Eustachian tube dysfunction is the most important factor in the pathogenesis of middle ear infections. The most commonly cited problem is an abnormal palatal-muscle, eustachian-tube vector, which commonly occurs in young children. With adolescent growth, descent of the soft-palate-muscle sling relative to the eustachian tube orifice improves the eustachian tube opening. However, poor tubal function may persist with mucosal disease (allergic, inflammatory, immunologic impairment, or immotile cilia), extrinsic compression (enlarged adenoid or nasopharyngeal tumor), or palatal muscle dysfunction (cleft palate and other craniofacial anomalies). Persistent eustachian-tube dysfunction induces a relative negative pressure in the middle-ear space.

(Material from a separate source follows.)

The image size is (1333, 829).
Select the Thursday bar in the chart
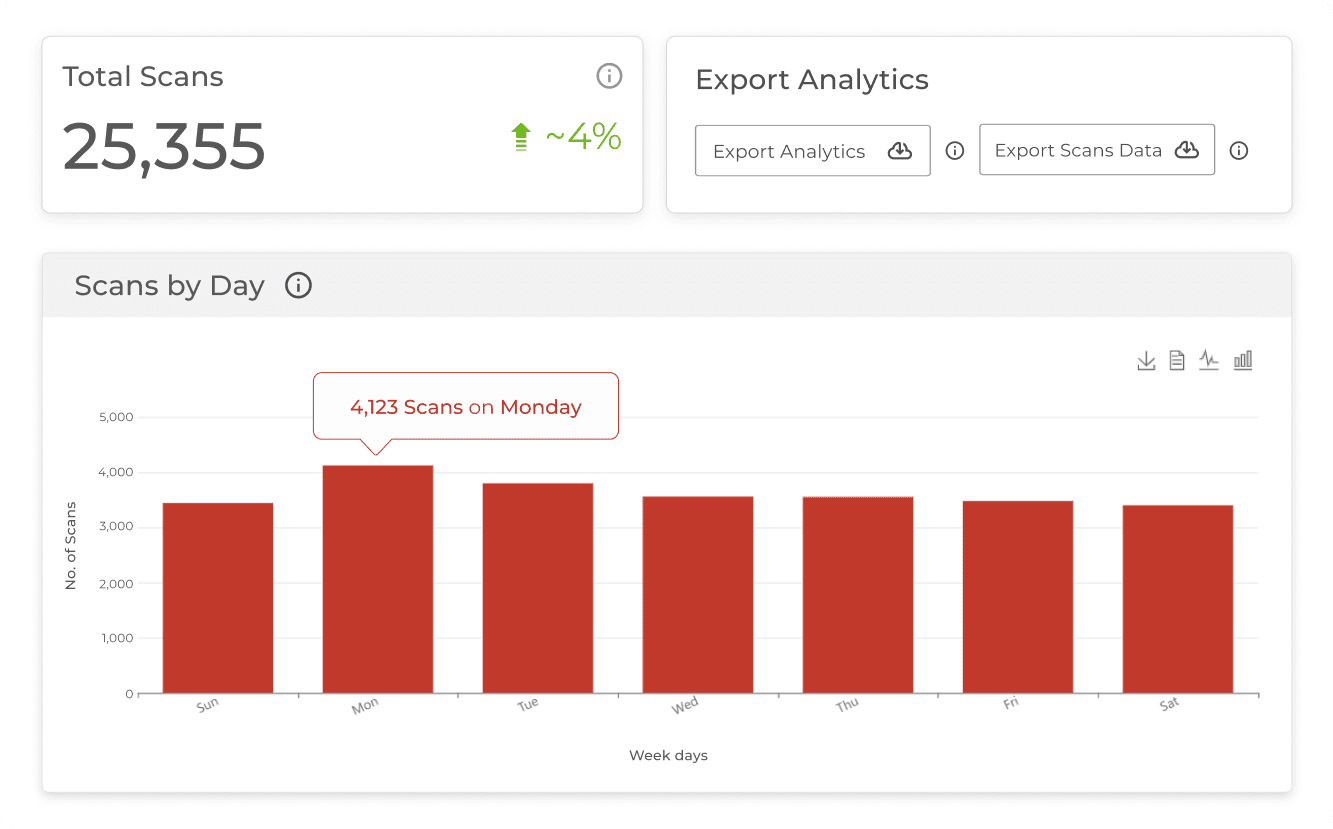point(858,594)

The lack of aeration and the accumulation of effusions provide an environment conducive to the development of OME or AOM.

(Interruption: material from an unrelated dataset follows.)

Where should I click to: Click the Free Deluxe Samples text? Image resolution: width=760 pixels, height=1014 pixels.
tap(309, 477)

Bacteriologic studies identify Streptococcus pneumoniae and Hemophilus influenzae most frequently as the pathogenic organisms in AOM. Group A beta-

hemolytic streptococcus, Staphylococcus aureus, and Branhamella catarrhalis are less frequent causes of AOM. Gram-negative enteric bacilli are isolated on occasion in infants up to 6 weeks of age with AOM.

When AOM continues beyond 2 weeks as a result of inadequate antimicrobial therapy, progressive thickening of the mucosa lining the middle ear obstructs free drainage of purulent secretions, thereby permitting bone destruction and extension of infection. This process may eventuate in mastoiditis and possibly other local or intracranial extensions of suppuration.